### What to do
In the copy, include every entry exactly but none of the images.

### Available records
BEGIN
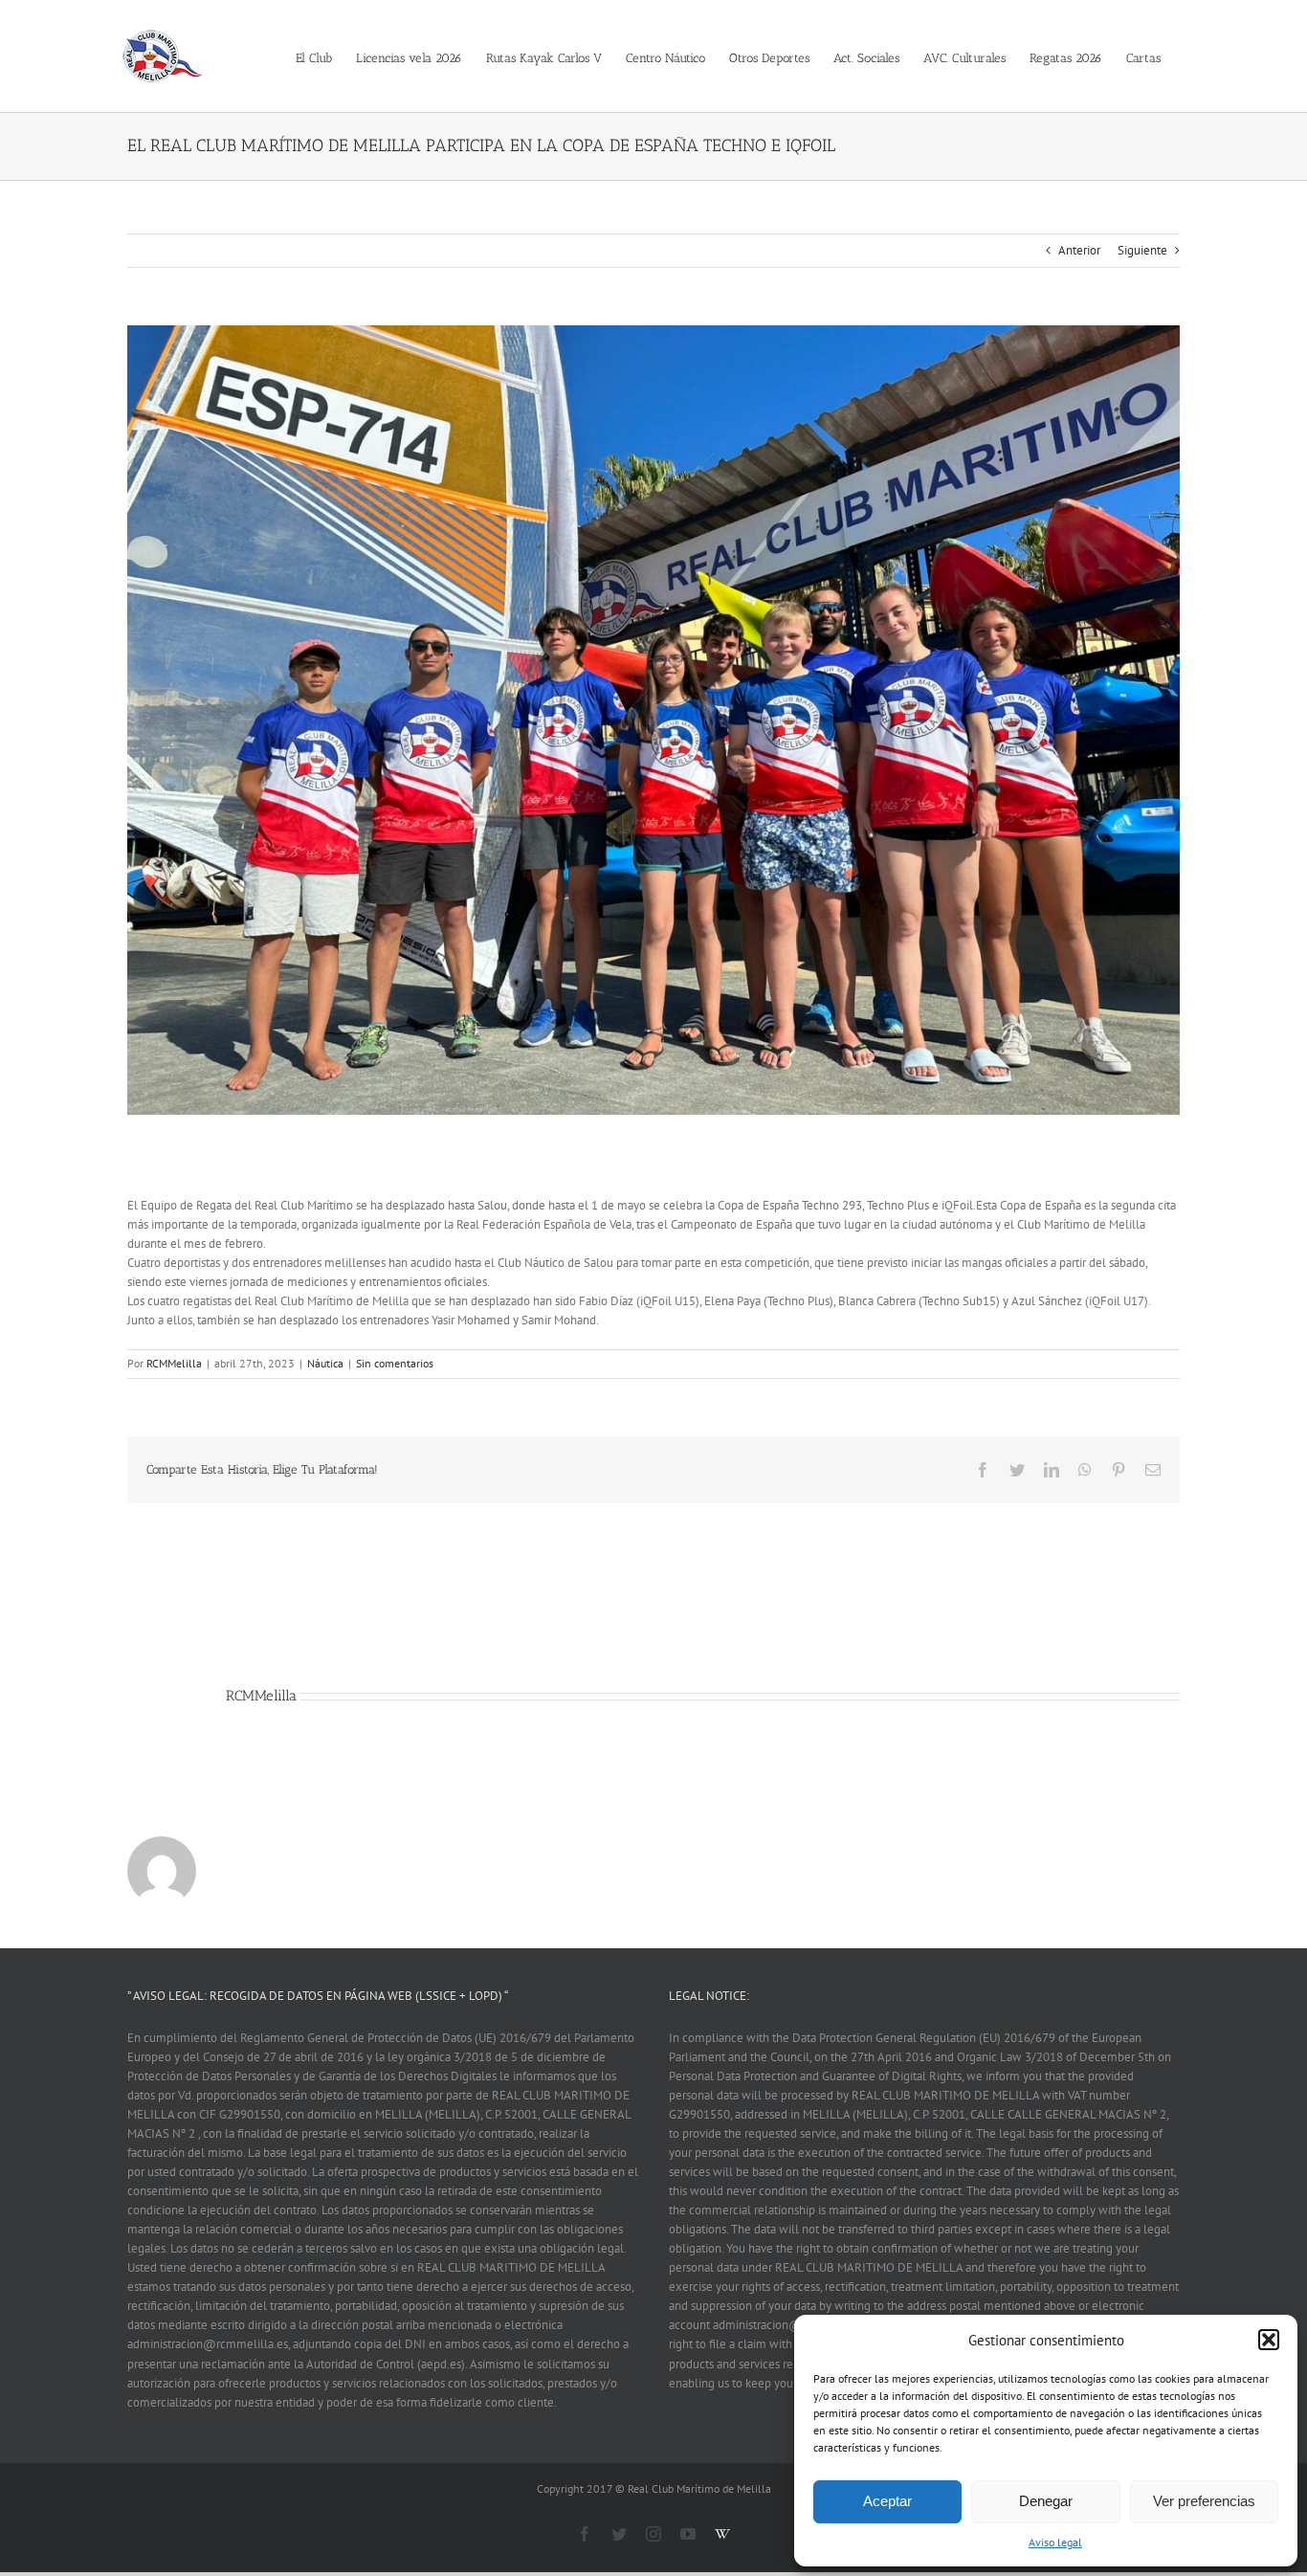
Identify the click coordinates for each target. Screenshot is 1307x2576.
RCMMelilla (174, 1363)
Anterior (1079, 250)
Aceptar (887, 2501)
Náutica (325, 1363)
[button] (1268, 2339)
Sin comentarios (394, 1363)
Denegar (1046, 2501)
END
### Solution for this task
Identify the click coordinates for each target. Screenshot is 1307x2576.
RCMMelilla (174, 1363)
Anterior (1079, 250)
Aceptar (887, 2501)
Náutica (325, 1363)
[button] (1268, 2339)
Sin comentarios (394, 1363)
Denegar (1046, 2501)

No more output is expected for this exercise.